If you haven't gone there, do it, put it in your blog reader and hold tight.

Monday, August 27, 2007

My First Digg - Test Study

I've been really interesting in doing more and more testing with the social media sites like Digg and StumbleUpon and I finally had some time last week to do a test. Here's the process and results:

Goal
To get on the homepage of Digg for our article.

Process
We used a 3rd party to help with the digging. The site is pretty good (I will not be giving out the company) and did everything they said they would do and more. It was a great investment. But using the 3rd party for diggs wasn't the only portion that made the campaign. We had to make sure we had a reasonable article to submit. I had my content developer write a piece about the "Top XX in History" with pictures and videos. It was a good piece, a little short for my liking, but good nonetheless.

Result
We did not achieve homepage status, but we did get on the frontpage of the video page. That resulted in about 10,000 uniques for the day. Also resulted in about 15 new links to that individual page.



Conclusion
It was an interesting test.
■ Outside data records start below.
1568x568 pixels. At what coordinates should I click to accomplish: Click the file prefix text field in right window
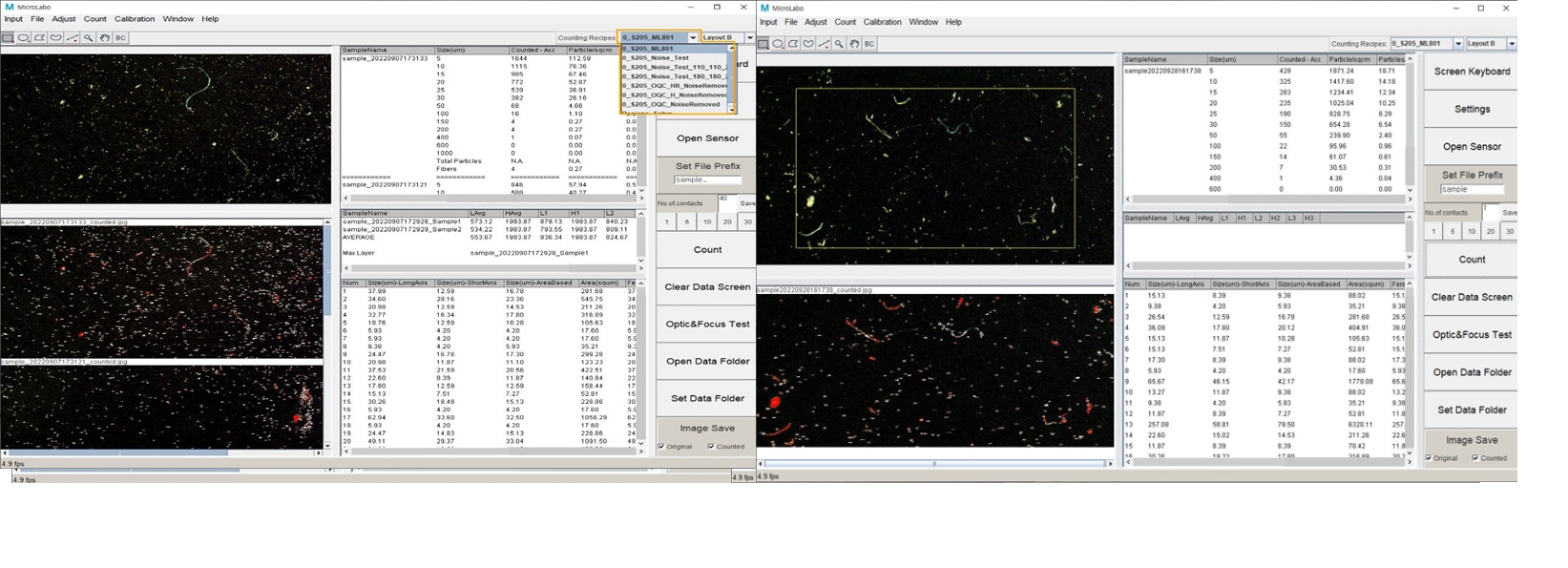pyautogui.click(x=1472, y=190)
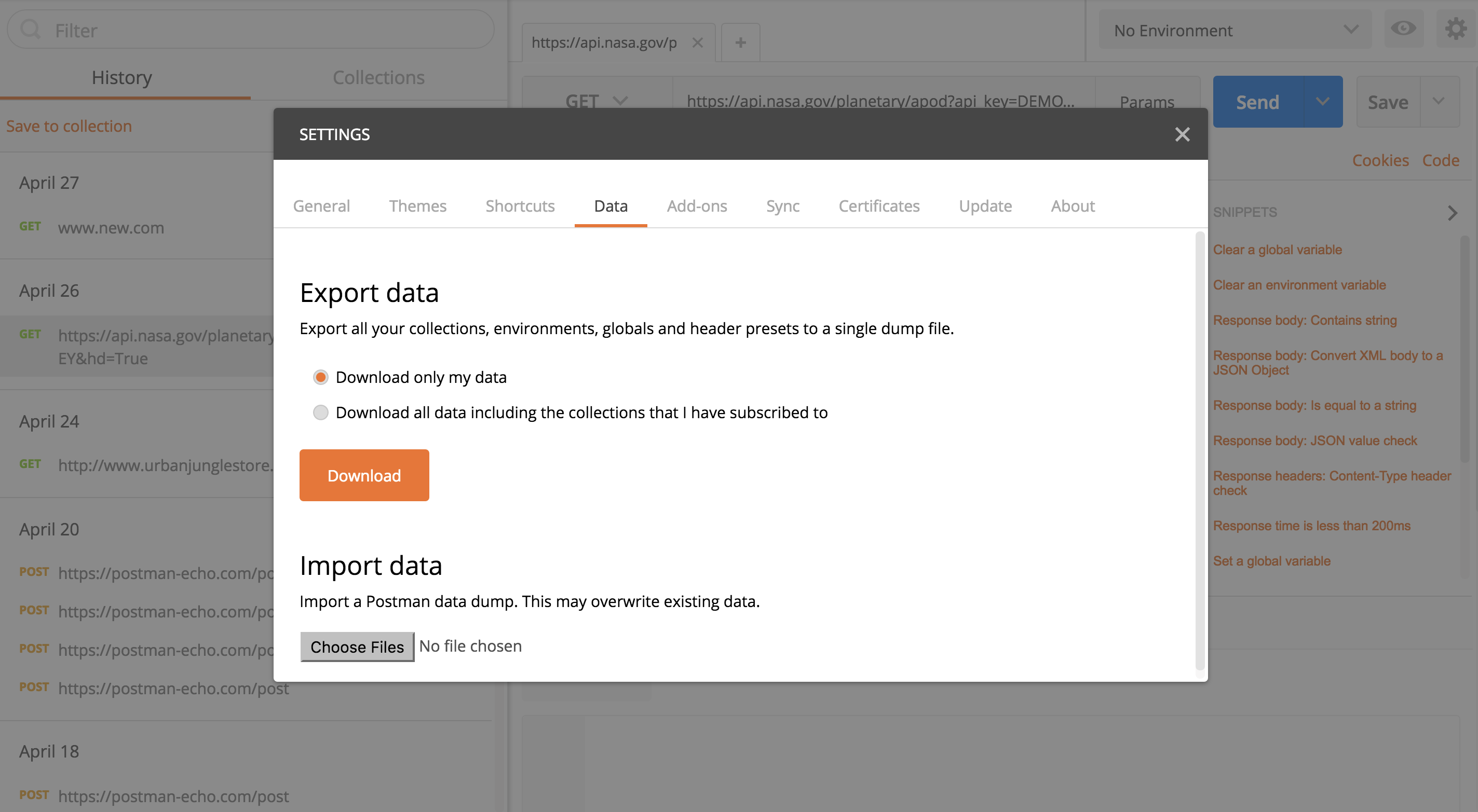1478x812 pixels.
Task: Open the No Environment dropdown
Action: click(x=1235, y=30)
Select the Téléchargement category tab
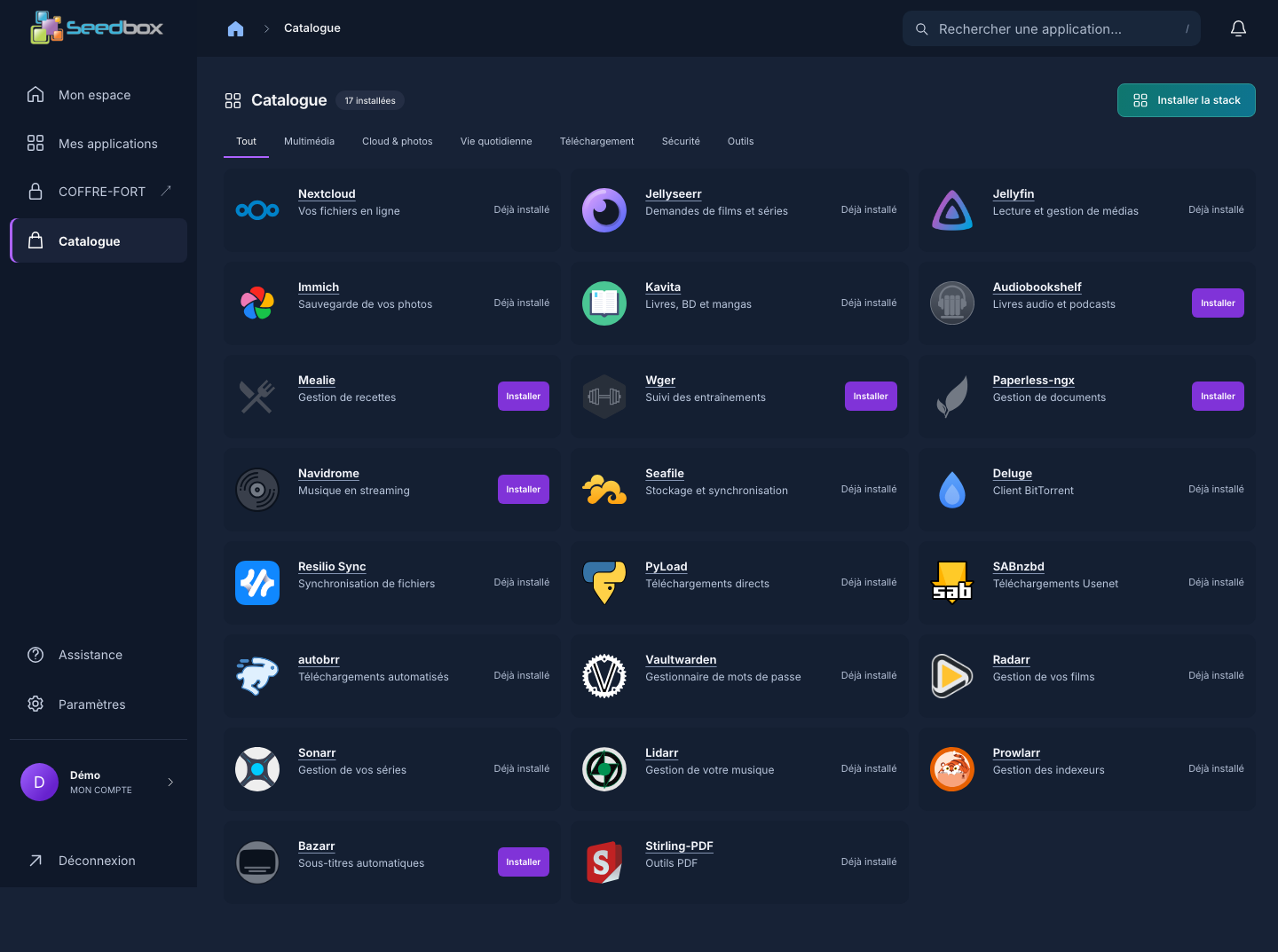1278x952 pixels. click(596, 141)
I don't think the piece was as good as it could have been and since my content developer hadn't worked on a topic like this, it wasn't as "tight" as I would have wanted it. I have a couple other ideas for other clients and I'll be trying all of them in the future.
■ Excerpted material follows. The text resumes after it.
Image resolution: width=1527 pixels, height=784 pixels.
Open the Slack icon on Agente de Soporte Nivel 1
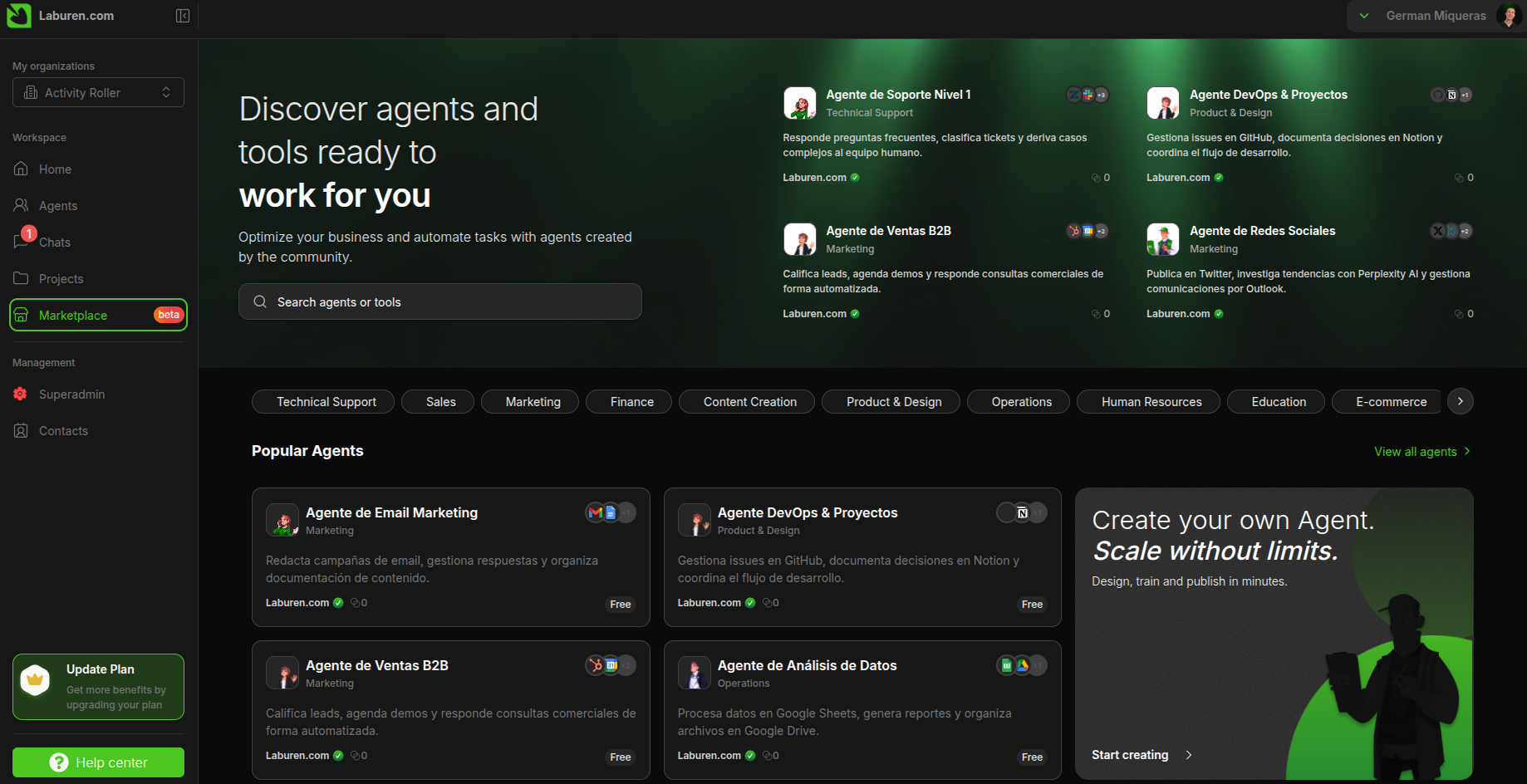tap(1088, 95)
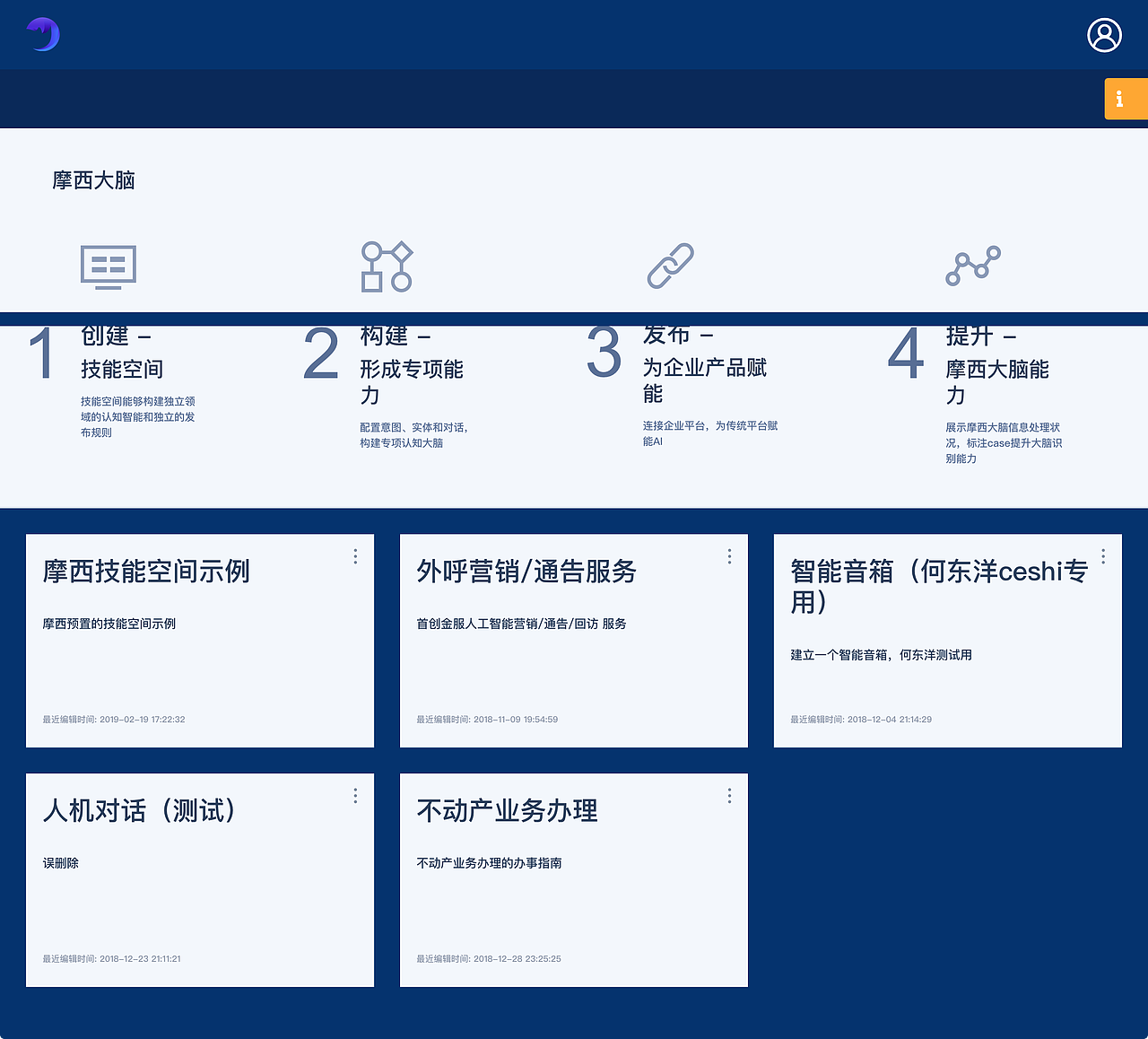
Task: Click the 摩西大脑 page heading
Action: click(x=95, y=180)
My biggest quip with using Digg or Stumble is that you don't get links that are in the same industry, especially for manufacturers or commercial clients. If we get on the homepage of Digg because of funky car images for a used car client, would they get a lot of links from car-related websites? More then likely not. On the other hand, a one-way link is a one-way link and you can never have too many of those, off-topic or not.

I plan on gaming StumbleUpon and seeing what type of traffic levels come from that. I'll also be doing more Digg projects to see if I can get a few posts to the homepage.

Wednesday, August 22, 2007

Domainer - Who me?! A quick 5-minute study

This morning, I was going through my normal route of blogs, headlines and SEO news when I stumbled upon Frank Schilling's speech on domaining. Andy has been talking about it for the last few months and I'd become more and more interested, but to be honest, I thought that I was a little late to the breakfast table.

Well...I might just be wrong.

THE PROCESS
After watching the hour speech from Frank, I did a little digging, just to "see" what's available. I pulled up Keyword Discovery, punched in a couple one work, very broad keywords and drilled down on the first page of keyword and even the 2nd page. Most of the results were in the range of 5-10K monthly unique visitors. I started plugging the 2-word and 3-word keywords into the address bar and just adding a .com to the end of them. If they didn't resolve to a page, I then plugged whois.sc/ in front of it to see if it was available.

WHAT I FOUND
After about 30-40 minutes of searching, I purchased: MacadamiaNutPie.com. Now, this domain might not get too much unique traffic, but it will more then likely get enough traffic to pay for itself.

One of the interesting things Frank talked about was talking his domains and building them out into actual business. That intrigued me a little bit. I've always thought about it, and I'm more use to searching through various back corners of the web to find sites that have been online for a while, have a decent amount of trust and links and them building them out into a large brand online. But buying a domain that generates a little bit of targeted type-in traffic from the get-go is something that never "clicked".

Now that I own MacadamiaNutPie.com, should I sell Macadamia Nut Pies from this website? Should I sell advertising to other pie companies at a premium? Or should I hold onto this domain and see if I can get a few thousand to a pie company that wants the domain? We'll see. :)

I'm going to be on the hunt the next few weeks for domains that not only get type-in traffic (or at least the possibility of it), but also domains that can be build into companies serving a specific niche.